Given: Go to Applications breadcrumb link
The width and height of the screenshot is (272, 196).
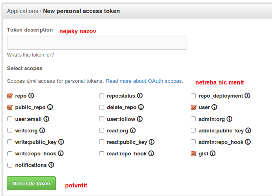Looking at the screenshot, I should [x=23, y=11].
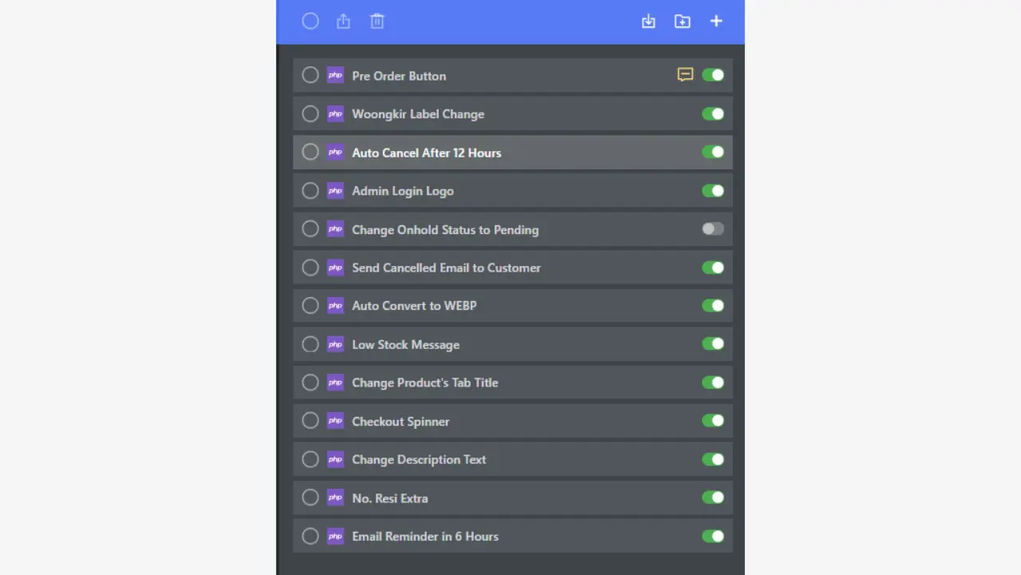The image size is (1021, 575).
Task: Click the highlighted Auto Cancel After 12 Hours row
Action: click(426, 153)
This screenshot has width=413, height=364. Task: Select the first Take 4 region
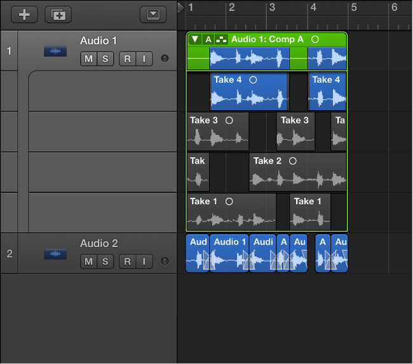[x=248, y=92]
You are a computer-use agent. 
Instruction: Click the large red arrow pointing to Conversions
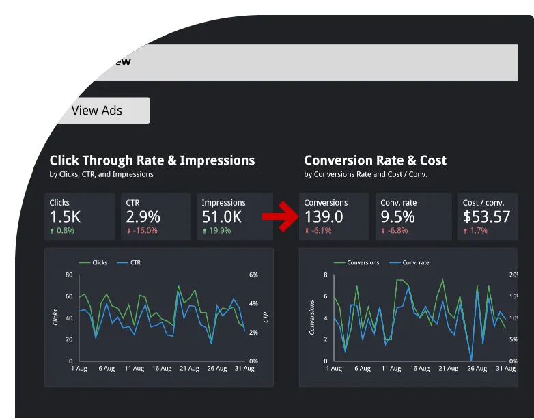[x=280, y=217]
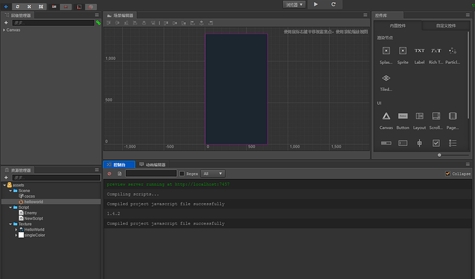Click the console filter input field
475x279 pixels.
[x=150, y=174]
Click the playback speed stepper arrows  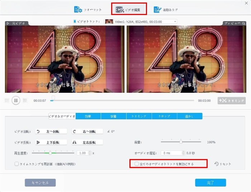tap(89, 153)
******
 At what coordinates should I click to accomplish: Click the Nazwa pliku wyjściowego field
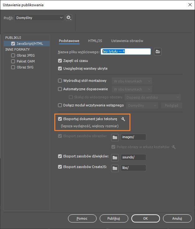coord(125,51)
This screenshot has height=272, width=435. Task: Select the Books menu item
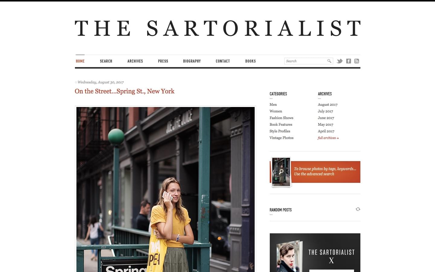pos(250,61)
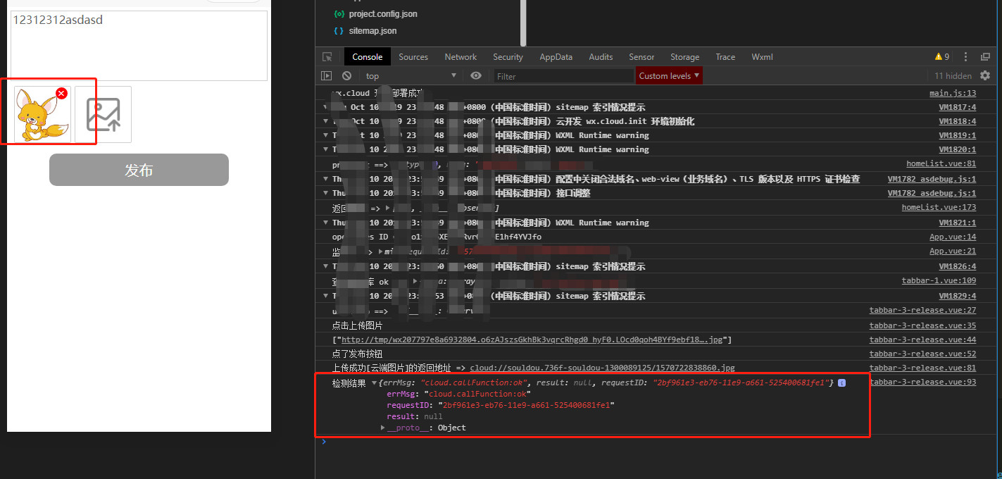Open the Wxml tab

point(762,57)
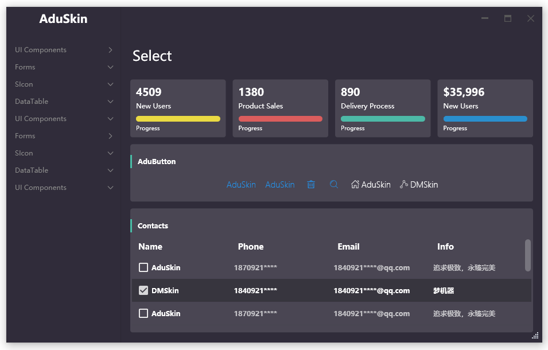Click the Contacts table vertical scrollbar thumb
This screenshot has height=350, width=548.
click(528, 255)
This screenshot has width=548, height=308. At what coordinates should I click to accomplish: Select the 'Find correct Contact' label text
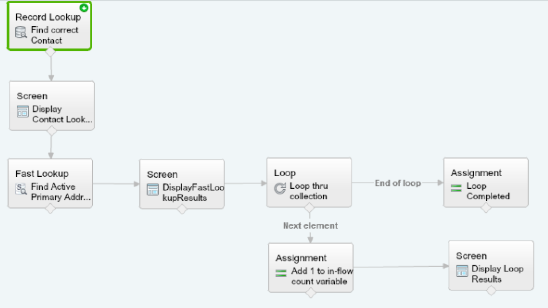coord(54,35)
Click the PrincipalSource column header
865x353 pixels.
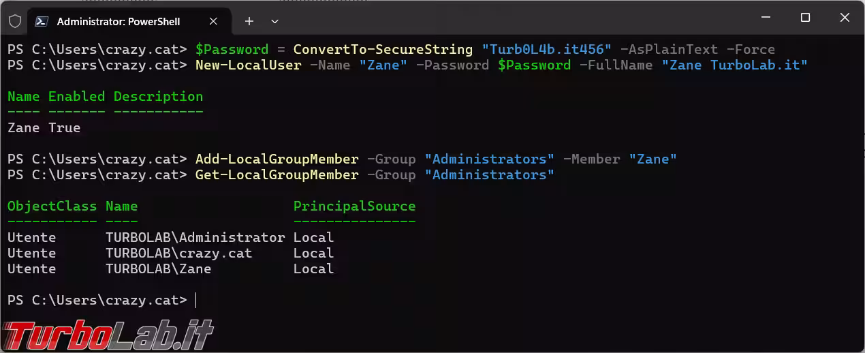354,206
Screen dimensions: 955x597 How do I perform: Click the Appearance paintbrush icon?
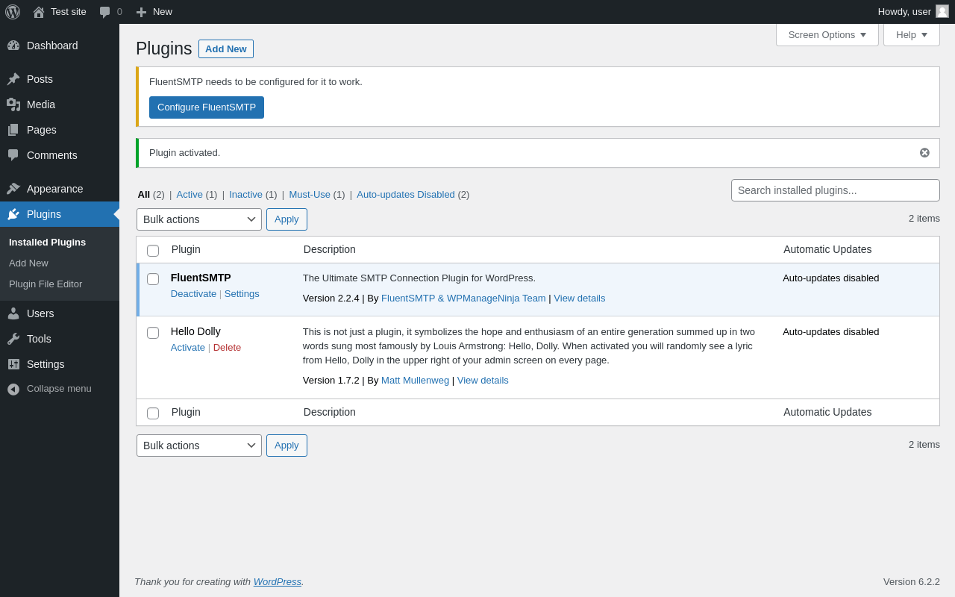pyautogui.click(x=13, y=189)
******
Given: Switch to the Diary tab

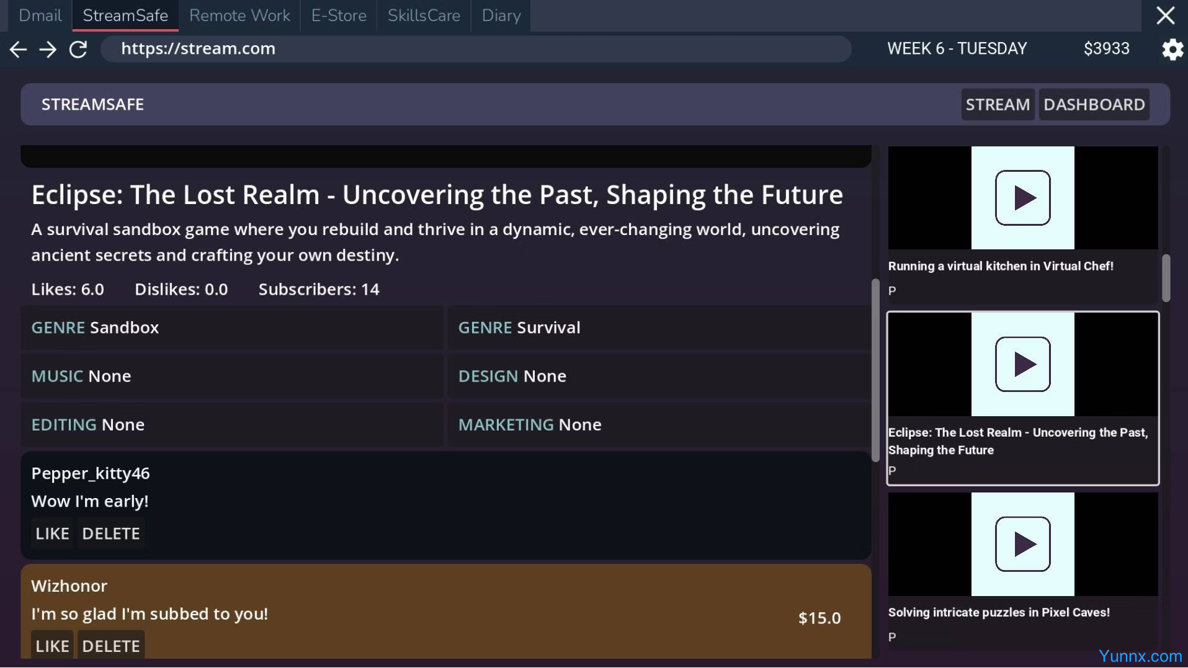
******
### WORK TO COMPLETE
Return the lines above that include the string "Given".

### WRITTEN ANSWER
Given: Go to Applications breadcrumb link
Given: Switch to the Diary tab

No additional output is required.